OpenGL ES 2.0 (specifically for the iphone) rendering is slightly off. Best guess is it's a projection matrix problem

Question

So I bought O'reilly's Iphone 3D programming and found what I believe to be a bug in there code. However I can't figure out what the problem is, and unless I do I can't move forward with my own code.

I will paste what I consider to be the appropriate code into this post but luckily all the code is available online at: http://examples.oreilly.com/9780596804831/HelloCone/

The problem I am having is with their OpenGL ES 2.0 renderer, it does not show up in their ES 1.1 renderer.

So what I have been noticing is that the cone does not render exactly in the correct position. To test this I changed the ModelViewMatrix to render exactly on the FrustumNear plane. So the cone should appear cut completely in two. When I do this with the ES 1.1 render this is the case, when I do the same in OpenGL ES 2.0 however it is not. The cone is for the most part there, but slightly shaved off. Meaning it is not landing exactly on the fustrum's near face.

Here is the initialization code where the projection matrix is created and set up:

void RenderingEngine2::Initialize(int width, int height)
{
const float coneRadius = 0.5f;
const float coneHeight = 1.0f;
const int coneSlices = 40;

{
    // Allocate space for the cone vertices.
    m_cone.resize((coneSlices + 1) * 2);

    // Initialize the vertices of the triangle strip.
    vector<Vertex>::iterator vertex = m_cone.begin();
    const float dtheta = TwoPi / coneSlices;
    for (float theta = 0; vertex != m_cone.end(); theta += dtheta) {

        // Grayscale gradient
        float brightness = abs(sin(theta));
        vec4 color(brightness, brightness, brightness, 1);

        // Apex vertex
        vertex->Position = vec3(0, 1, 0);
        vertex->Color = color;
        vertex++;

        // Rim vertex
        vertex->Position.x = coneRadius * cos(theta);
        vertex->Position.y = 1 - coneHeight;
        vertex->Position.z = coneRadius * sin(theta);
        vertex->Color = color;
        vertex++;
    }
}

{
    // Allocate space for the disk vertices.
    m_disk.resize(coneSlices + 2);

    // Initialize the center vertex of the triangle fan.
    vector<Vertex>::iterator vertex = m_disk.begin();
    vertex->Color = vec4(0.75, 0.75, 0.75, 1);
    vertex->Position.x = 0;
    vertex->Position.y = 1 - coneHeight;
    vertex->Position.z = 0;
    vertex++;

    // Initialize the rim vertices of the triangle fan.
————————
▸ **EXERCISE REQUIREMENTS**
Answer these questions about the OpenGL ES post above:
(a) In which renderer does the problem not show up?
(b) To test the problem, where did the poster change the ModelViewMatrix to render the cone?
(c) What value is assigned to coneSlices in the initialization code?

▸ **DATASET ROWS**
————————
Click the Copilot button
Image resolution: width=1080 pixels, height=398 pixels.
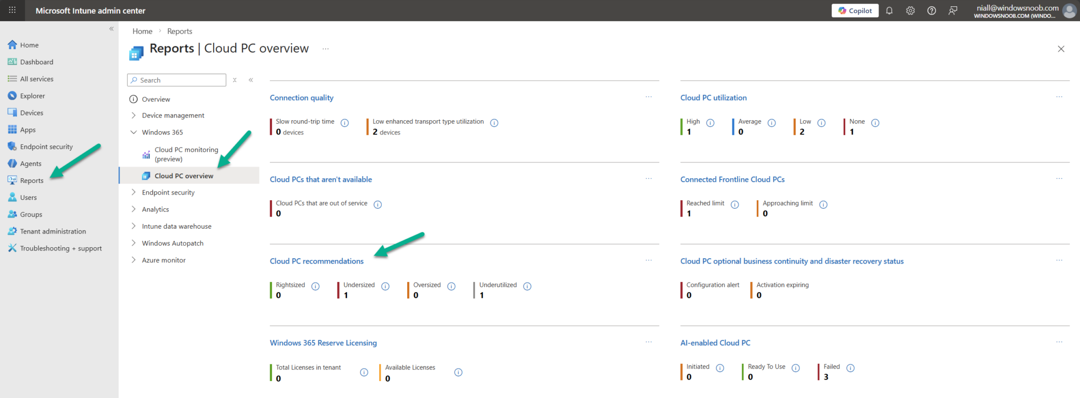coord(855,11)
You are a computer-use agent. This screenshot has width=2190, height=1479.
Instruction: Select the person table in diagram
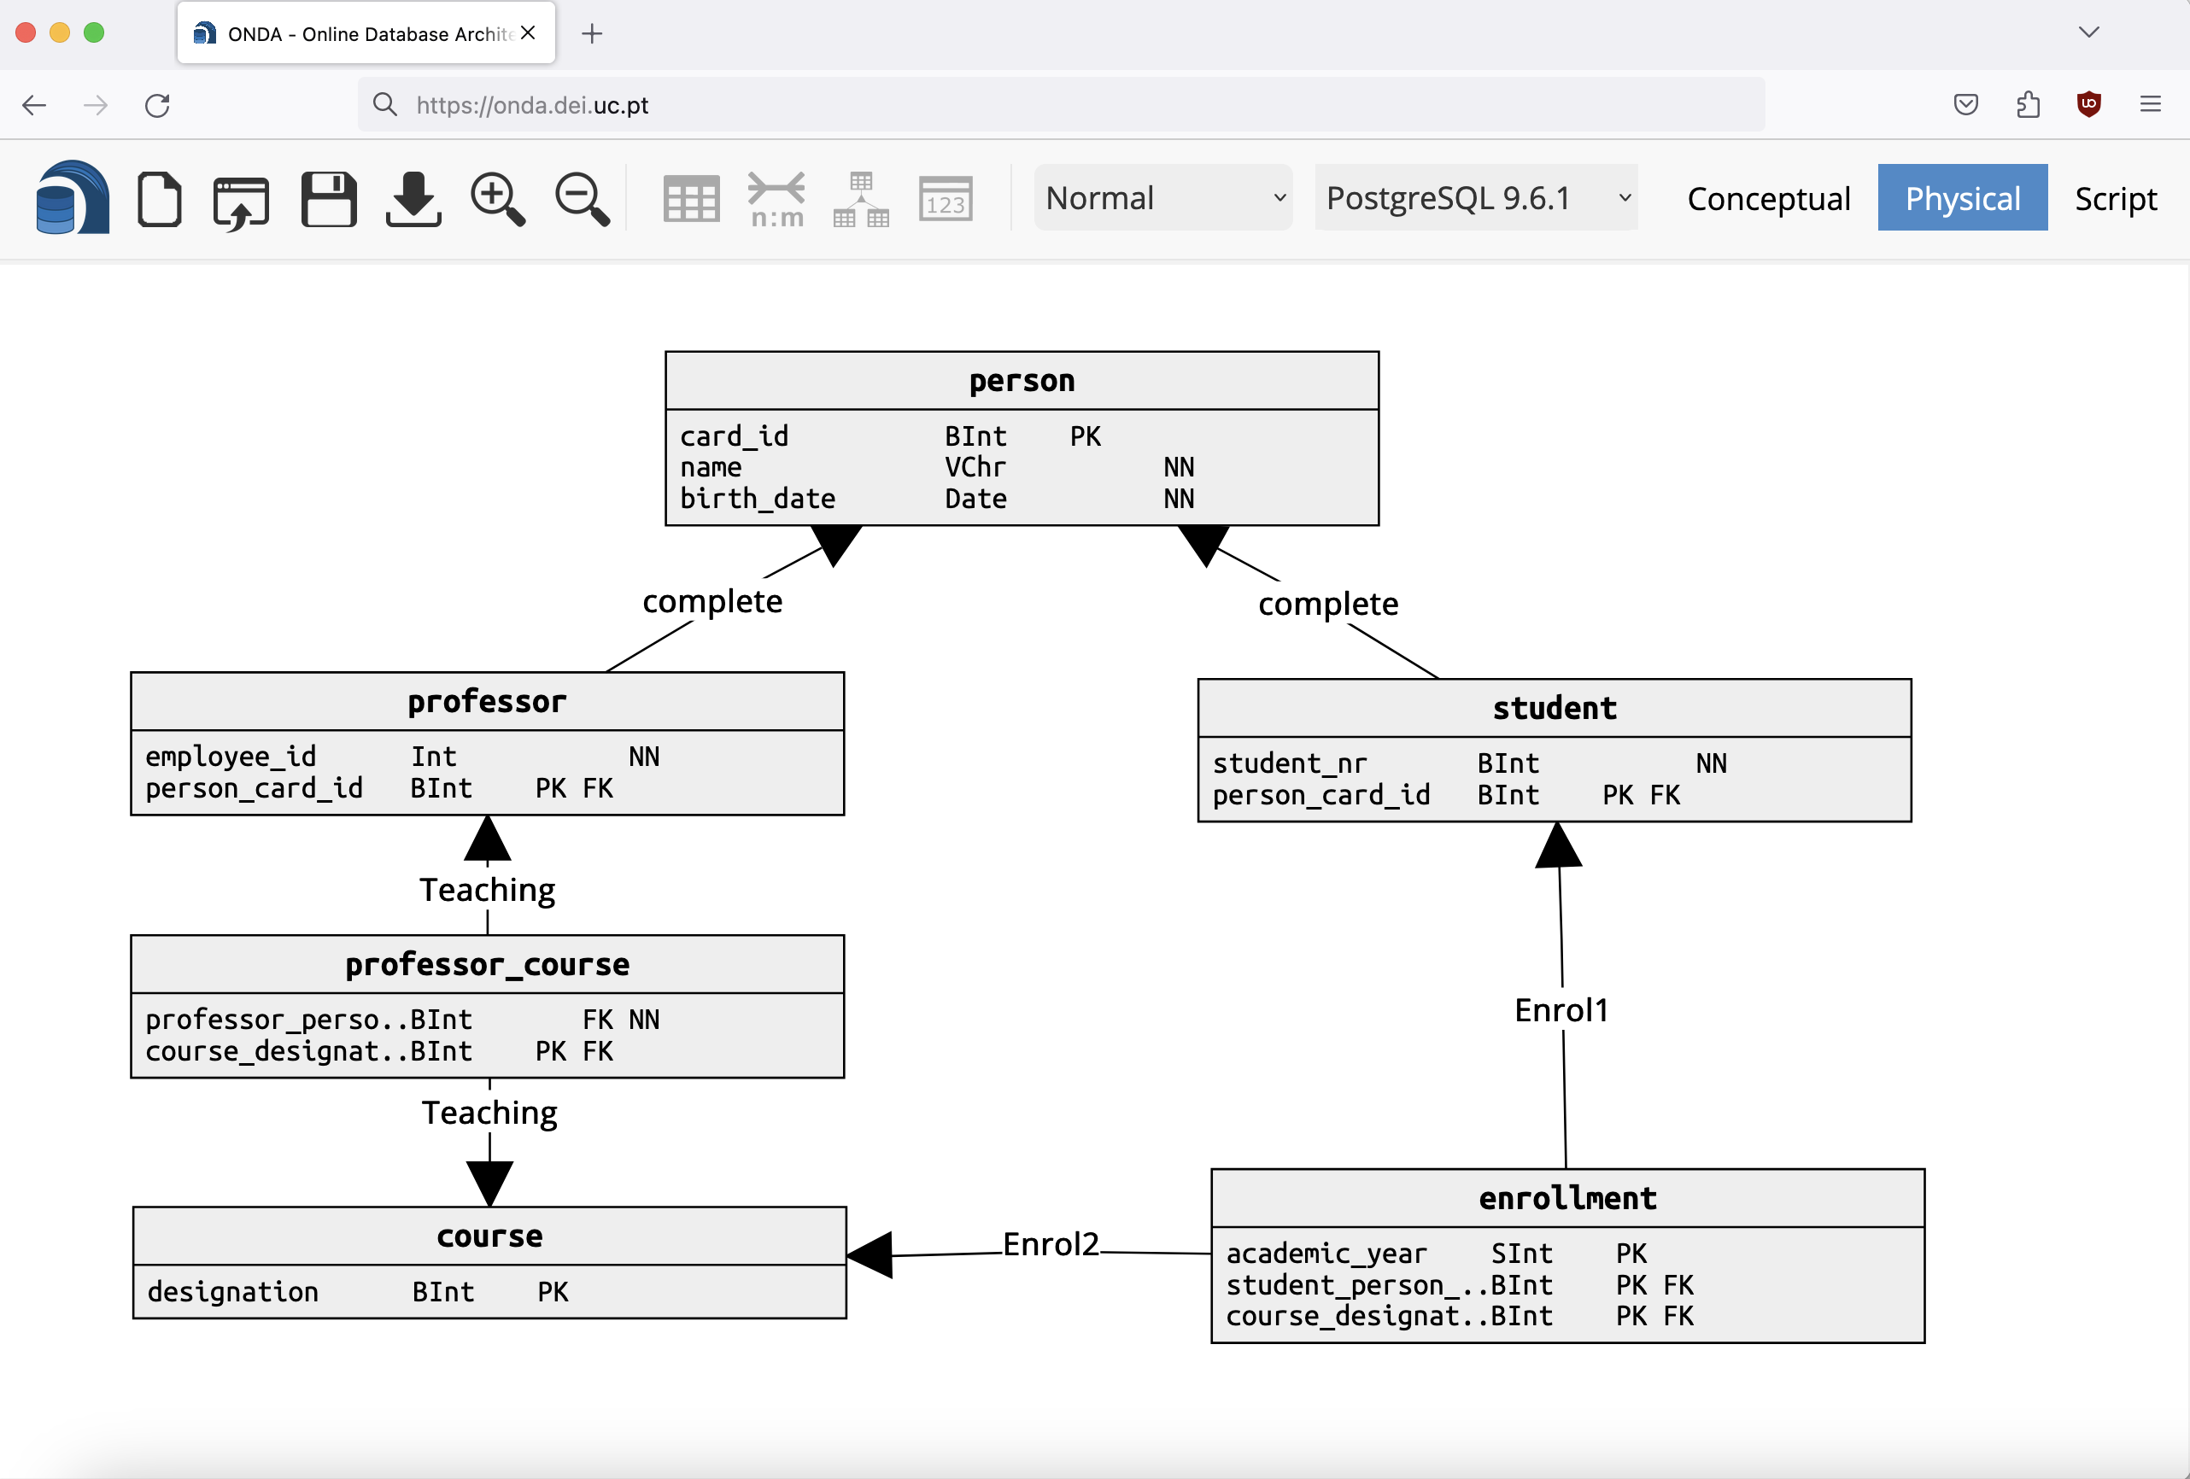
————————
▸ **FINAL RESULT**
(a) The OpenGL ES 1.1 renderer.
(b) Exactly on the FrustumNear plane.
(c) 40.